▶ **THE PROBLEM**
Return the records that follow, unchanged and complete.

*-*-*

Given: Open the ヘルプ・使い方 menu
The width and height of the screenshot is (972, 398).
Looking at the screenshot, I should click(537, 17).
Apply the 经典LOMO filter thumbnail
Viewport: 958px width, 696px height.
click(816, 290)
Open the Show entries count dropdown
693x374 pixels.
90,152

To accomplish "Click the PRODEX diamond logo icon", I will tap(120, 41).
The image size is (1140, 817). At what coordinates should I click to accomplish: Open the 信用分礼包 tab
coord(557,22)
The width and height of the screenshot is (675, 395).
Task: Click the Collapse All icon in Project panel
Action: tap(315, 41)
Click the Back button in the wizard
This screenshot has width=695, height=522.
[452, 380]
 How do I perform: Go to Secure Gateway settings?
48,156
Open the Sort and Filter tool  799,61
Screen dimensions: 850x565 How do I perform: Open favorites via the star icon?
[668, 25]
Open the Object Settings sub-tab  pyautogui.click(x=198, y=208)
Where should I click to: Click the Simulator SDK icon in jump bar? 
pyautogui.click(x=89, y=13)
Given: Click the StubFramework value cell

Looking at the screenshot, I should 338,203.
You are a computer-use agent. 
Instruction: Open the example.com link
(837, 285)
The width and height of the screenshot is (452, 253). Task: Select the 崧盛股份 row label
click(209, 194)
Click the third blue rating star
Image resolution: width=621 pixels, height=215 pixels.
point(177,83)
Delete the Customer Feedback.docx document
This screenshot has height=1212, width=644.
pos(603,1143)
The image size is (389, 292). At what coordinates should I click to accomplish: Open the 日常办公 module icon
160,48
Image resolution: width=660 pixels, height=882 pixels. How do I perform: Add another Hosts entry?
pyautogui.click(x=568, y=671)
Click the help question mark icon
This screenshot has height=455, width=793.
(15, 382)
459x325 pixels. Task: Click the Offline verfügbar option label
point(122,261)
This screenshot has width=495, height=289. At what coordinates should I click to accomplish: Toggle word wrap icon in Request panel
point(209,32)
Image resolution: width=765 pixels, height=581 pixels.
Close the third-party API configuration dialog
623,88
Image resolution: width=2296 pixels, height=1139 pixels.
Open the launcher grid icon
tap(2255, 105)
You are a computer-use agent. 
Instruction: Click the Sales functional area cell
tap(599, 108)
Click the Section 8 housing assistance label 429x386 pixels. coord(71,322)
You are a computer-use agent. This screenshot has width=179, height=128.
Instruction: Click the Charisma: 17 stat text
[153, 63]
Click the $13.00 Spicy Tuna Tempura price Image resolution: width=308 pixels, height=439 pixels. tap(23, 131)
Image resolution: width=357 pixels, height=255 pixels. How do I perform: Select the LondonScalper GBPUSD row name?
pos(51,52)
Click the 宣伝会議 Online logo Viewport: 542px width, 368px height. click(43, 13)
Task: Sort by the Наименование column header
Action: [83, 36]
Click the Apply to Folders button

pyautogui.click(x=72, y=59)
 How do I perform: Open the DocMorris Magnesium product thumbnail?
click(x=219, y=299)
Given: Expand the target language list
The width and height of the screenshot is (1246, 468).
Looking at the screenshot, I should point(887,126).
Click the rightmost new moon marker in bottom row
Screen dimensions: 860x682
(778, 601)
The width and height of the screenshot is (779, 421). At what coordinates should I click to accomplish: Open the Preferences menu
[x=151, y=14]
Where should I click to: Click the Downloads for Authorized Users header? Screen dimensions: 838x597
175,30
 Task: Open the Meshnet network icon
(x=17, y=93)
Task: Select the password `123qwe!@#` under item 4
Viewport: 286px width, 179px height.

*-*-*

▶ **ANSWER**
Given: Open the ヘルプ・使い方 menu
The width and height of the screenshot is (972, 398).
Looking at the screenshot, I should click(537, 17).
Apply the 经典LOMO filter thumbnail
Viewport: 958px width, 696px height.
click(816, 290)
Open the Show entries count dropdown
693x374 pixels.
90,152

To accomplish "Click the PRODEX diamond logo icon", I will tap(120, 41).
The image size is (1140, 817). At what coordinates should I click to accomplish: Open the 信用分礼包 tab
coord(557,22)
The width and height of the screenshot is (675, 395).
Task: Click the Collapse All icon in Project panel
Action: tap(315, 41)
Click the Back button in the wizard
This screenshot has width=695, height=522.
[452, 380]
 How do I perform: Go to Secure Gateway settings?
48,156
Open the Sort and Filter tool  799,61
Screen dimensions: 850x565 How do I perform: Open favorites via the star icon?
[668, 25]
Open the Object Settings sub-tab  pyautogui.click(x=198, y=208)
Where should I click to: Click the Simulator SDK icon in jump bar? 
pyautogui.click(x=89, y=13)
Given: Click the StubFramework value cell

Looking at the screenshot, I should 338,203.
You are a computer-use agent. 
Instruction: Open the example.com link
(837, 285)
The width and height of the screenshot is (452, 253). Task: Select the 崧盛股份 row label
click(209, 194)
Click the third blue rating star
Image resolution: width=621 pixels, height=215 pixels.
point(177,83)
Delete the Customer Feedback.docx document
This screenshot has height=1212, width=644.
pos(603,1143)
The image size is (389, 292). At what coordinates should I click to accomplish: Open the 日常办公 module icon
160,48
Image resolution: width=660 pixels, height=882 pixels. How do I perform: Add another Hosts entry?
pyautogui.click(x=568, y=671)
Click the help question mark icon
This screenshot has height=455, width=793.
(15, 382)
459x325 pixels. Task: Click the Offline verfügbar option label
point(122,261)
This screenshot has width=495, height=289. At what coordinates should I click to accomplish: Toggle word wrap icon in Request panel
point(209,32)
Image resolution: width=765 pixels, height=581 pixels.
Close the third-party API configuration dialog
623,88
Image resolution: width=2296 pixels, height=1139 pixels.
Open the launcher grid icon
tap(2255, 105)
You are a computer-use agent. 
Instruction: Click the Sales functional area cell
tap(599, 108)
Click the Section 8 housing assistance label 429x386 pixels. coord(71,322)
You are a computer-use agent. This screenshot has width=179, height=128.
Instruction: Click the Charisma: 17 stat text
[153, 63]
Click the $13.00 Spicy Tuna Tempura price Image resolution: width=308 pixels, height=439 pixels. tap(23, 131)
Image resolution: width=357 pixels, height=255 pixels. How do I perform: Select the LondonScalper GBPUSD row name?
pos(51,52)
Click the 宣伝会議 Online logo Viewport: 542px width, 368px height. click(43, 13)
Task: Sort by the Наименование column header
Action: [83, 36]
Click the Apply to Folders button

pyautogui.click(x=72, y=59)
 How do I perform: Open the DocMorris Magnesium product thumbnail?
click(x=219, y=299)
Given: Expand the target language list
The width and height of the screenshot is (1246, 468).
Looking at the screenshot, I should point(887,126).
Click the rightmost new moon marker in bottom row
Screen dimensions: 860x682
(778, 601)
The width and height of the screenshot is (779, 421). At what coordinates should I click to accomplish: Open the Preferences menu
[x=151, y=14]
Where should I click to: Click the Downloads for Authorized Users header? Screen dimensions: 838x597
175,30
 Task: Open the Meshnet network icon
(x=17, y=93)
Task: Select the password `123qwe!@#` under item 4
Viewport: 286px width, 179px height.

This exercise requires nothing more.